▶ [EXTRACTED MATERIAL]
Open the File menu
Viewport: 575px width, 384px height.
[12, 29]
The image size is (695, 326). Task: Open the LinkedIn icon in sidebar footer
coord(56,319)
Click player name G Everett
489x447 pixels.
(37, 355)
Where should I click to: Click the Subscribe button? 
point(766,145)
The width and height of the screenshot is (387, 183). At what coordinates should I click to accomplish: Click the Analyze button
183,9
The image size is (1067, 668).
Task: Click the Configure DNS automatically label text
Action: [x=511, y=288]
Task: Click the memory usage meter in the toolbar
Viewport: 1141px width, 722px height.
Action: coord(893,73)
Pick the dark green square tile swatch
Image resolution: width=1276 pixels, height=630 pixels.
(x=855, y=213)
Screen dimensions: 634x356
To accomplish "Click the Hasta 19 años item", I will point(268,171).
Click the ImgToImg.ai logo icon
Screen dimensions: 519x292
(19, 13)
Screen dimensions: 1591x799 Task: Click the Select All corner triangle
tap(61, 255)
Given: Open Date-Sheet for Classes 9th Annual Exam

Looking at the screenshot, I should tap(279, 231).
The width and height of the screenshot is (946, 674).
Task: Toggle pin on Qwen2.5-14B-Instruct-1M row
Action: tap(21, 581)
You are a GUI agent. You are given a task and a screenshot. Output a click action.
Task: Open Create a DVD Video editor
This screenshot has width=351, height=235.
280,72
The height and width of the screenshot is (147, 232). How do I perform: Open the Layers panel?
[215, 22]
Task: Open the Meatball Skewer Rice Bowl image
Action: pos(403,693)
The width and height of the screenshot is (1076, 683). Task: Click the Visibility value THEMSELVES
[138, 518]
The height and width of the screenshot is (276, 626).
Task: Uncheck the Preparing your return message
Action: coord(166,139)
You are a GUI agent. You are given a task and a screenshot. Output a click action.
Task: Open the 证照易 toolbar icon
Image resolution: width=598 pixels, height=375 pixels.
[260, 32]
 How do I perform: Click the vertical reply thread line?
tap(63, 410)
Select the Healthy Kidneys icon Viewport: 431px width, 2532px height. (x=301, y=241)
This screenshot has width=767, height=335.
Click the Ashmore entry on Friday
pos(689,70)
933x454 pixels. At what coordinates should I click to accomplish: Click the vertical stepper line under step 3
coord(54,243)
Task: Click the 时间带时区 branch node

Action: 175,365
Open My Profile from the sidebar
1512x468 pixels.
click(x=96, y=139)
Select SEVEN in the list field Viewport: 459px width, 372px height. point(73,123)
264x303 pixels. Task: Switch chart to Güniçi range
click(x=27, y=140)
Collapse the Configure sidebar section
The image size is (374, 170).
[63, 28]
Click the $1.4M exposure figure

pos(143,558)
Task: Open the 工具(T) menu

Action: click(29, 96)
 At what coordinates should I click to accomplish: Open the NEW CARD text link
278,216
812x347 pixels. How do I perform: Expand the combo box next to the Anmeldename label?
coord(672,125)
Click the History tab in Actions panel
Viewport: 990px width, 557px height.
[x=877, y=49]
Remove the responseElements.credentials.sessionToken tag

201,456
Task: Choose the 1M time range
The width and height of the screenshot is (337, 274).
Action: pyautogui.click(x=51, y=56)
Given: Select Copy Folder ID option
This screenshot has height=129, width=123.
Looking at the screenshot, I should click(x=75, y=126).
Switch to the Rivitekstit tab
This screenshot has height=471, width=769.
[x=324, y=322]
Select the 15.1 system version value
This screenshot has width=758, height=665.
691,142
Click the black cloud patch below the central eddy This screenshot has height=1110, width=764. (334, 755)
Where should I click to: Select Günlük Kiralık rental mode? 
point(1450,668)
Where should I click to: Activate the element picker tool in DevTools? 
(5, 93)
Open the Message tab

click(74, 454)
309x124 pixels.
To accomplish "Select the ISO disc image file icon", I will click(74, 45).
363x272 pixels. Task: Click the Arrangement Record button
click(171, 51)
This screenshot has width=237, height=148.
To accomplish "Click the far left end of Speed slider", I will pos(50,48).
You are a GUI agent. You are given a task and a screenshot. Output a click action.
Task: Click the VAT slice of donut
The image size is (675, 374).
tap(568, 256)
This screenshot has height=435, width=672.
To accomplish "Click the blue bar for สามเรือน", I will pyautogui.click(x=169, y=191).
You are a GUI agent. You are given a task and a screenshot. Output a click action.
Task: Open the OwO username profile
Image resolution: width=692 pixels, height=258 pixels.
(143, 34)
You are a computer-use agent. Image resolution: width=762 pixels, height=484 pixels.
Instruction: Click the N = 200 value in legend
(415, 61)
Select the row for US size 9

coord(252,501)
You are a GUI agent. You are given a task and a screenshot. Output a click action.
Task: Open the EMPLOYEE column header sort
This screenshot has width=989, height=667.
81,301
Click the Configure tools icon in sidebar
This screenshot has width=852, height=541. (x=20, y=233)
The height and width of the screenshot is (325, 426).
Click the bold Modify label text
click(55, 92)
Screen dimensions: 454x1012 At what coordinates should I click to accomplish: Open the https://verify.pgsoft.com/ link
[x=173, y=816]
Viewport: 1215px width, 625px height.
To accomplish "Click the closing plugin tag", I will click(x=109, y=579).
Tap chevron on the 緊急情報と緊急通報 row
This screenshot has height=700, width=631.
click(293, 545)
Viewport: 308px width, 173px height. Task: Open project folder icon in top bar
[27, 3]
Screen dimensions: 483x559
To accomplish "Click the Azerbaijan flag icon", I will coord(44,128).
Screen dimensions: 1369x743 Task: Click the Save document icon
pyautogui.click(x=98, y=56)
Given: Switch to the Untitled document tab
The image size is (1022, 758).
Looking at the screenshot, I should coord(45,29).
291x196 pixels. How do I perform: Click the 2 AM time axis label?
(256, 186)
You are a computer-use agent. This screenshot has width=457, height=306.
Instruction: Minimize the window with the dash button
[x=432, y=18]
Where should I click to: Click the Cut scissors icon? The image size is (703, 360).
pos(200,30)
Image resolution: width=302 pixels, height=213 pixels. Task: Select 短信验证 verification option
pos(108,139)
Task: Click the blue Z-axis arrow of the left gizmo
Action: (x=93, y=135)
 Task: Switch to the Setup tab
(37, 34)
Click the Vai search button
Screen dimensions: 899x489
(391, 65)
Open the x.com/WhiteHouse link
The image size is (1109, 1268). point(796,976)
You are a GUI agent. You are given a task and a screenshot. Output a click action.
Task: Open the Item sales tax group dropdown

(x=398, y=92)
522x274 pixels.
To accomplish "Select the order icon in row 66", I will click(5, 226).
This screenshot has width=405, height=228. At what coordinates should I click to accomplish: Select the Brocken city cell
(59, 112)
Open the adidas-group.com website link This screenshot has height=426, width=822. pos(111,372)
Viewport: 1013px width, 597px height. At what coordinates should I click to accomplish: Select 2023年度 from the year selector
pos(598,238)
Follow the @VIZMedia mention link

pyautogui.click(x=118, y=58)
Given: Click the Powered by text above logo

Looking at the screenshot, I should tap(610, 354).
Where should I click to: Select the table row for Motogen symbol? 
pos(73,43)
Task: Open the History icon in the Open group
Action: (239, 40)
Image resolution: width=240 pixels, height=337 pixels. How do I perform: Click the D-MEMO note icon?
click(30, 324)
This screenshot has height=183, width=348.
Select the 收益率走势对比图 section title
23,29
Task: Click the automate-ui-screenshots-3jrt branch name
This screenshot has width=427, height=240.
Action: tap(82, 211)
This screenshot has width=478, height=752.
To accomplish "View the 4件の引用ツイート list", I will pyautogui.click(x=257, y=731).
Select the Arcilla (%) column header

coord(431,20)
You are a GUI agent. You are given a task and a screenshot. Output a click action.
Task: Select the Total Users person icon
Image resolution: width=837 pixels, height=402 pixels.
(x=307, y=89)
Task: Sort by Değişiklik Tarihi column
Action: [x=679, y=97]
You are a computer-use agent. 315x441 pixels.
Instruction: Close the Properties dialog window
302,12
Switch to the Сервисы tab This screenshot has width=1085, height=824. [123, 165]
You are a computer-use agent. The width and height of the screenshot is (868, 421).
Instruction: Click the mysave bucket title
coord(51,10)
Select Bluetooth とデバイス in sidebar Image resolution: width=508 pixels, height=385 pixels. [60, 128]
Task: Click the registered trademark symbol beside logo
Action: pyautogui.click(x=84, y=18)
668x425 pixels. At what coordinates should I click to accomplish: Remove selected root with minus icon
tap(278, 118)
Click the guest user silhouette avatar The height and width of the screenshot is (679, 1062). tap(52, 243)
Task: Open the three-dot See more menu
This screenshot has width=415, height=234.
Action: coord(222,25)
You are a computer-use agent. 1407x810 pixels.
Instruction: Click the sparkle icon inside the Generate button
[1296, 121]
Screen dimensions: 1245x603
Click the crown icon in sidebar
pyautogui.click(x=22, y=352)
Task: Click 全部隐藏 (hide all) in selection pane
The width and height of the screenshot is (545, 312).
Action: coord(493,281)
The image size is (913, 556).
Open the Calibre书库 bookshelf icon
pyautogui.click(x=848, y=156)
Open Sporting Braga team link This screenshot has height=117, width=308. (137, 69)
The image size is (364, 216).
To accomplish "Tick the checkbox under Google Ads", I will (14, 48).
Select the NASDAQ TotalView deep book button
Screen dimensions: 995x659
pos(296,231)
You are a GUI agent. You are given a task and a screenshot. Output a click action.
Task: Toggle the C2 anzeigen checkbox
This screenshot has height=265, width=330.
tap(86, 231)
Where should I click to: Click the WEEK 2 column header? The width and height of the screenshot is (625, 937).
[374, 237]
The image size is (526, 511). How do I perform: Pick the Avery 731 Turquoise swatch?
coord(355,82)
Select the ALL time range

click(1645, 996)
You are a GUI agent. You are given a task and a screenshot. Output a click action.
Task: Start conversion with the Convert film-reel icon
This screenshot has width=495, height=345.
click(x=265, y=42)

▶ [REQUIREMENT] Which of the lines above hold the word "computer"? Copy each one.

▶ [RESPONSE]
You are a computer-use agent. Image resolution: width=762 pixels, height=484 pixels.
You are a computer-use agent. This screenshot has width=457, height=306.
You are a computer-use agent. 315x441 pixels.
You are a computer-use agent. The width and height of the screenshot is (868, 421).
You are a computer-use agent. 1407x810 pixels.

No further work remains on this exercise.